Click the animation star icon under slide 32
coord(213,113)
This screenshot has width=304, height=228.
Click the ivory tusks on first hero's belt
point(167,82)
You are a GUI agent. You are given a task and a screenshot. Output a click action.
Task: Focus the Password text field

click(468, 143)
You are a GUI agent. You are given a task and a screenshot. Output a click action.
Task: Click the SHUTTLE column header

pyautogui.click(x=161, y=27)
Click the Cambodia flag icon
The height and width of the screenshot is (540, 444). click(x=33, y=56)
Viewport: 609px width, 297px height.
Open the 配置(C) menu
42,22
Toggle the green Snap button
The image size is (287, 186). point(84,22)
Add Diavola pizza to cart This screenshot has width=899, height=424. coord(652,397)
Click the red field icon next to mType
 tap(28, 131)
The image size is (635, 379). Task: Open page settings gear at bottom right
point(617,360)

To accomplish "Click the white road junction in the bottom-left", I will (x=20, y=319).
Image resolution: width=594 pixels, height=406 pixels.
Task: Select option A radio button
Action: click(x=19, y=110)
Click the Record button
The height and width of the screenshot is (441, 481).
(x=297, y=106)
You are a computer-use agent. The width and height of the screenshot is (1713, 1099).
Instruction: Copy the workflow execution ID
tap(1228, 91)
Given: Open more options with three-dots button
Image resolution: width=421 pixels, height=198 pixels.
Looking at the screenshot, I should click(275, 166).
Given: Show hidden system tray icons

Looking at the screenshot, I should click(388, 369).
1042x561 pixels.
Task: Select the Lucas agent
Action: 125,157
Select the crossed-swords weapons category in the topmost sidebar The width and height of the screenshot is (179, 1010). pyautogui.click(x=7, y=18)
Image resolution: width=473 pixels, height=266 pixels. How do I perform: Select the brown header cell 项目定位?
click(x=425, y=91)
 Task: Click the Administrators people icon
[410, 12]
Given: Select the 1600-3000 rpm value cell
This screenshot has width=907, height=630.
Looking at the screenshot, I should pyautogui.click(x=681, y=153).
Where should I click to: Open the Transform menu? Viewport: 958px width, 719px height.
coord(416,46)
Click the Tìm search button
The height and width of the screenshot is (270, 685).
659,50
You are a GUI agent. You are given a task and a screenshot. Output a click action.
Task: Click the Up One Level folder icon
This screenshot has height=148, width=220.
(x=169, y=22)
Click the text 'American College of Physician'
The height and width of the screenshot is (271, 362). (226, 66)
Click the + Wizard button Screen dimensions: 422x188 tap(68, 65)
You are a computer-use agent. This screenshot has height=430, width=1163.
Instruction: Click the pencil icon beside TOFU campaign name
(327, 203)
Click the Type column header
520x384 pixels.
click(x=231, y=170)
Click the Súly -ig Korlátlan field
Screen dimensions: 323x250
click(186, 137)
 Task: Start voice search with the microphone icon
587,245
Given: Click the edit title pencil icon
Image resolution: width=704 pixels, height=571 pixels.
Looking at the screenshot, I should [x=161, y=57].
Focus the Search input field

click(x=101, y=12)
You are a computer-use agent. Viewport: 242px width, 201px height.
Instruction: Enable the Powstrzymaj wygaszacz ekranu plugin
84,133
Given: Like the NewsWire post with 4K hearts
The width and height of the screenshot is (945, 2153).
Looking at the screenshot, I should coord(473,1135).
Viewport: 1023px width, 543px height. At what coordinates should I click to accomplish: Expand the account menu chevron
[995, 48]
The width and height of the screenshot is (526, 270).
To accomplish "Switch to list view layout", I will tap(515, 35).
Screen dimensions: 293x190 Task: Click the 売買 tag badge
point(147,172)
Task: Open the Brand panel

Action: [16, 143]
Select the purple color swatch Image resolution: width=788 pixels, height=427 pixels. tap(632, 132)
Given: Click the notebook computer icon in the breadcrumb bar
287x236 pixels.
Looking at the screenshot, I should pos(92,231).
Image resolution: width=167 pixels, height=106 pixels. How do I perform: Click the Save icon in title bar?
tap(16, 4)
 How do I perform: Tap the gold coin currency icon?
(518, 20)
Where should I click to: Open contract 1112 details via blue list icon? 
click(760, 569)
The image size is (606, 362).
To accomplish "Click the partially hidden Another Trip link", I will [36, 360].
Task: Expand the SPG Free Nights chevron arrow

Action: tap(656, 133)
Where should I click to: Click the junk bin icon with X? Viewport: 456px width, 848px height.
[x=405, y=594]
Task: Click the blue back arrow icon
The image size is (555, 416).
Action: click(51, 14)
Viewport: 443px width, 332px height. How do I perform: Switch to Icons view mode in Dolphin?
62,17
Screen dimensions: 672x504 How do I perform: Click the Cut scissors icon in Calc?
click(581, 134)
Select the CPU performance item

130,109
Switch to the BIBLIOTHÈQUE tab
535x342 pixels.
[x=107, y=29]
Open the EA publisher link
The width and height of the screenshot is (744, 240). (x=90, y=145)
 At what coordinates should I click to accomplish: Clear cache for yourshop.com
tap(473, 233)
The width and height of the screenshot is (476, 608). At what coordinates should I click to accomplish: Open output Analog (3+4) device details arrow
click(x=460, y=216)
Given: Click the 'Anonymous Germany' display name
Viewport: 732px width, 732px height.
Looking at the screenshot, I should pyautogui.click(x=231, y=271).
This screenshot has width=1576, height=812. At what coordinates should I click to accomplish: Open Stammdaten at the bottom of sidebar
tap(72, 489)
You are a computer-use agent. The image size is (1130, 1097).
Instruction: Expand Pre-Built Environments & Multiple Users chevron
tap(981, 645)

### Required work
Give the records again from the first line up to and including the line with "The height and width of the screenshot is (540, 444).", replacing "Password" with "Username" and leaving everything else unchanged.

### Full solution
Click the animation star icon under slide 32
coord(213,113)
This screenshot has width=304, height=228.
Click the ivory tusks on first hero's belt
point(167,82)
You are a GUI agent. You are given a task and a screenshot. Output a click action.
Task: Focus the Username text field

click(468, 143)
You are a GUI agent. You are given a task and a screenshot. Output a click action.
Task: Click the SHUTTLE column header

pyautogui.click(x=161, y=27)
Click the Cambodia flag icon
The height and width of the screenshot is (540, 444). click(x=33, y=56)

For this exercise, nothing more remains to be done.